| Do this |
Edit the records below so that each instance of "Screen dimensions" becomes "Display size", with every other part left unchanged.

| Entries on locating words and elements |
################
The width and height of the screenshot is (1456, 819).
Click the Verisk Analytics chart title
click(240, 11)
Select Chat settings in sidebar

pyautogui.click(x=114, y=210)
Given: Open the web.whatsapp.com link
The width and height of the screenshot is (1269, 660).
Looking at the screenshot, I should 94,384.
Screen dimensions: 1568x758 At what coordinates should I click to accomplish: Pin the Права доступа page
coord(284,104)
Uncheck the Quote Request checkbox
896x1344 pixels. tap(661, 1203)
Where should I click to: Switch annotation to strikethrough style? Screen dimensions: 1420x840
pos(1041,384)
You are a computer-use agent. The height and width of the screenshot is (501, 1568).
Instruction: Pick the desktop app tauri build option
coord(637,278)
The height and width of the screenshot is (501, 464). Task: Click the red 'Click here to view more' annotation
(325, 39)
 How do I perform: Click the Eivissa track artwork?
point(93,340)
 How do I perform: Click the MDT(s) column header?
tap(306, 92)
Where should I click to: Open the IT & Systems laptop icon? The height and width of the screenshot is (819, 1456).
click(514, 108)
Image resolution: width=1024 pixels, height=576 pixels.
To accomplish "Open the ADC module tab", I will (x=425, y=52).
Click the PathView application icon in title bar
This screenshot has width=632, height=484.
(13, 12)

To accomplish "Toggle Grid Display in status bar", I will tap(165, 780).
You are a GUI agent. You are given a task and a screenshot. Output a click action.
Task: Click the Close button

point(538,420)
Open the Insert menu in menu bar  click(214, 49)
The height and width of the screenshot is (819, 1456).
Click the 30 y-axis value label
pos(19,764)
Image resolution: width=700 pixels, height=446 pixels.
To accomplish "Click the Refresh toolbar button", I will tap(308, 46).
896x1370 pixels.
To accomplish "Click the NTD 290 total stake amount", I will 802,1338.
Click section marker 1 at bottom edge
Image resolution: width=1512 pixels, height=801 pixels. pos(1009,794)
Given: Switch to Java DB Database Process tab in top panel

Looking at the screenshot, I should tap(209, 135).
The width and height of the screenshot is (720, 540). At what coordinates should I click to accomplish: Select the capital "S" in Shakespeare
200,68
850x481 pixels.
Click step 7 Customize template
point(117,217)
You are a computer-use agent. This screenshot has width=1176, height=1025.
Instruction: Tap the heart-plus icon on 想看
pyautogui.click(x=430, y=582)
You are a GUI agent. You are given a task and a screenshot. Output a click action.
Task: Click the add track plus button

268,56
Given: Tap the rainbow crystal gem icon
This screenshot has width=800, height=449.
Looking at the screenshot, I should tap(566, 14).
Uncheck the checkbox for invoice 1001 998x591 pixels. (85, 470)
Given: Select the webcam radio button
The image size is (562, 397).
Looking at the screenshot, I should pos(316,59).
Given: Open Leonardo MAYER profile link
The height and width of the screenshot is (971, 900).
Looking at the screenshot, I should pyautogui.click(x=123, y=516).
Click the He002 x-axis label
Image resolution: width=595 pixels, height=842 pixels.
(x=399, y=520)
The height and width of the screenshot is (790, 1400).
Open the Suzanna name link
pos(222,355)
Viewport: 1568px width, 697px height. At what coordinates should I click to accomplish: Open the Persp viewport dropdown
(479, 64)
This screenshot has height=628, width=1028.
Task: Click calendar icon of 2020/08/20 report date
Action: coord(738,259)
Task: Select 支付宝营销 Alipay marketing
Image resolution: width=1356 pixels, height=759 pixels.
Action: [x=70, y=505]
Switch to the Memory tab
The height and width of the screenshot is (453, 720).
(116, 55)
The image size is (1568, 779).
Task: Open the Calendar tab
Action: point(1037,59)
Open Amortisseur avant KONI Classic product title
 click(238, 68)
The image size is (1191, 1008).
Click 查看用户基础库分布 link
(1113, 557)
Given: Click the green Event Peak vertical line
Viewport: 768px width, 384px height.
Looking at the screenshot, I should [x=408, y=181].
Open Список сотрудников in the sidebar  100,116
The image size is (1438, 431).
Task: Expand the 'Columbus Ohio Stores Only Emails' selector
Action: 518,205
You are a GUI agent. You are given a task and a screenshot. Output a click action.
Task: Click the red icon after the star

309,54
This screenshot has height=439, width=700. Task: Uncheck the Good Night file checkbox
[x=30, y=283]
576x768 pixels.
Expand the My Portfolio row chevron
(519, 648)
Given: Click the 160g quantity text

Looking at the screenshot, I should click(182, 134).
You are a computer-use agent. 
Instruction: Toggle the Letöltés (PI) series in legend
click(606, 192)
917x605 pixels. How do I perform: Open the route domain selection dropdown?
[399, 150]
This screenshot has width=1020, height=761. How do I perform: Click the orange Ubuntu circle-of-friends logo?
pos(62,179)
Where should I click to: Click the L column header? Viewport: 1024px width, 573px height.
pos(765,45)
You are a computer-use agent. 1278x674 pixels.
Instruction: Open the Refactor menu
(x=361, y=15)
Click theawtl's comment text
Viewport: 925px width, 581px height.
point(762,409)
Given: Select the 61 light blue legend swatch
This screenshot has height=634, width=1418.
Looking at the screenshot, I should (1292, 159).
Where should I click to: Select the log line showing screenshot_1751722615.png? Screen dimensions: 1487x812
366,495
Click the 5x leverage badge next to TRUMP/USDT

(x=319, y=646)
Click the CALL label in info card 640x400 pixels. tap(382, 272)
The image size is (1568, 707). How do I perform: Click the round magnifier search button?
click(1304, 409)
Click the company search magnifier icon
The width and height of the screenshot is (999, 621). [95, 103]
################
| Full solution |
The width and height of the screenshot is (1456, 819).
Click the Verisk Analytics chart title
click(240, 11)
Select Chat settings in sidebar

pyautogui.click(x=114, y=210)
Given: Open the web.whatsapp.com link
The width and height of the screenshot is (1269, 660).
Looking at the screenshot, I should 94,384.
Display size: 1568x758 At what coordinates should I click to accomplish: Pin the Права доступа page
coord(284,104)
Uncheck the Quote Request checkbox
896x1344 pixels. tap(661, 1203)
Where should I click to: Switch annotation to strikethrough style? Display size: 1420x840
pos(1041,384)
You are a computer-use agent. The height and width of the screenshot is (501, 1568).
Instruction: Pick the desktop app tauri build option
coord(637,278)
The height and width of the screenshot is (501, 464). Task: Click the red 'Click here to view more' annotation
(325, 39)
 How do I perform: Click the Eivissa track artwork?
point(93,340)
 How do I perform: Click the MDT(s) column header?
tap(306, 92)
Where should I click to: Open the IT & Systems laptop icon? The height and width of the screenshot is (819, 1456).
click(514, 108)
Image resolution: width=1024 pixels, height=576 pixels.
To accomplish "Open the ADC module tab", I will (x=425, y=52).
Click the PathView application icon in title bar
This screenshot has width=632, height=484.
(13, 12)

To accomplish "Toggle Grid Display in status bar", I will tap(165, 780).
You are a GUI agent. You are given a task and a screenshot. Output a click action.
Task: Click the Close button

point(538,420)
Open the Insert menu in menu bar  click(214, 49)
The height and width of the screenshot is (819, 1456).
Click the 30 y-axis value label
pos(19,764)
Image resolution: width=700 pixels, height=446 pixels.
To accomplish "Click the Refresh toolbar button", I will tap(308, 46).
896x1370 pixels.
To accomplish "Click the NTD 290 total stake amount", I will 802,1338.
Click section marker 1 at bottom edge
Image resolution: width=1512 pixels, height=801 pixels. pos(1009,794)
Given: Switch to Java DB Database Process tab in top panel

Looking at the screenshot, I should tap(209, 135).
The width and height of the screenshot is (720, 540). At what coordinates should I click to accomplish: Select the capital "S" in Shakespeare
200,68
850x481 pixels.
Click step 7 Customize template
point(117,217)
You are a computer-use agent. This screenshot has width=1176, height=1025.
Instruction: Tap the heart-plus icon on 想看
pyautogui.click(x=430, y=582)
You are a GUI agent. You are given a task and a screenshot. Output a click action.
Task: Click the add track plus button

268,56
Given: Tap the rainbow crystal gem icon
This screenshot has width=800, height=449.
Looking at the screenshot, I should tap(566, 14).
Uncheck the checkbox for invoice 1001 998x591 pixels. (85, 470)
Given: Select the webcam radio button
The image size is (562, 397).
Looking at the screenshot, I should pos(316,59).
Given: Open Leonardo MAYER profile link
The height and width of the screenshot is (971, 900).
Looking at the screenshot, I should pyautogui.click(x=123, y=516).
Click the He002 x-axis label
Image resolution: width=595 pixels, height=842 pixels.
(x=399, y=520)
The height and width of the screenshot is (790, 1400).
Open the Suzanna name link
pos(222,355)
Viewport: 1568px width, 697px height. At what coordinates should I click to accomplish: Open the Persp viewport dropdown
(479, 64)
This screenshot has height=628, width=1028.
Task: Click calendar icon of 2020/08/20 report date
Action: coord(738,259)
Task: Select 支付宝营销 Alipay marketing
Image resolution: width=1356 pixels, height=759 pixels.
Action: [x=70, y=505]
Switch to the Memory tab
The height and width of the screenshot is (453, 720).
(116, 55)
The image size is (1568, 779).
Task: Open the Calendar tab
Action: point(1037,59)
Open Amortisseur avant KONI Classic product title
 click(238, 68)
The image size is (1191, 1008).
Click 查看用户基础库分布 link
(1113, 557)
Given: Click the green Event Peak vertical line
Viewport: 768px width, 384px height.
Looking at the screenshot, I should [x=408, y=181].
Open Список сотрудников in the sidebar  100,116
The image size is (1438, 431).
Task: Expand the 'Columbus Ohio Stores Only Emails' selector
Action: 518,205
You are a GUI agent. You are given a task and a screenshot. Output a click action.
Task: Click the red icon after the star

309,54
This screenshot has height=439, width=700. Task: Uncheck the Good Night file checkbox
[x=30, y=283]
576x768 pixels.
Expand the My Portfolio row chevron
(519, 648)
Given: Click the 160g quantity text

Looking at the screenshot, I should click(182, 134).
You are a computer-use agent. 
Instruction: Toggle the Letöltés (PI) series in legend
click(606, 192)
917x605 pixels. How do I perform: Open the route domain selection dropdown?
[399, 150]
This screenshot has width=1020, height=761. How do I perform: Click the orange Ubuntu circle-of-friends logo?
pos(62,179)
Where should I click to: Click the L column header? Viewport: 1024px width, 573px height.
pos(765,45)
You are a computer-use agent. 1278x674 pixels.
Instruction: Open the Refactor menu
(x=361, y=15)
Click theawtl's comment text
Viewport: 925px width, 581px height.
point(762,409)
Given: Select the 61 light blue legend swatch
This screenshot has height=634, width=1418.
Looking at the screenshot, I should (1292, 159).
Where should I click to: Select the log line showing screenshot_1751722615.png? Display size: 1487x812
366,495
Click the 5x leverage badge next to TRUMP/USDT

(x=319, y=646)
Click the CALL label in info card 640x400 pixels. tap(382, 272)
The image size is (1568, 707). How do I perform: Click the round magnifier search button?
click(1304, 409)
Click the company search magnifier icon
The width and height of the screenshot is (999, 621). [95, 103]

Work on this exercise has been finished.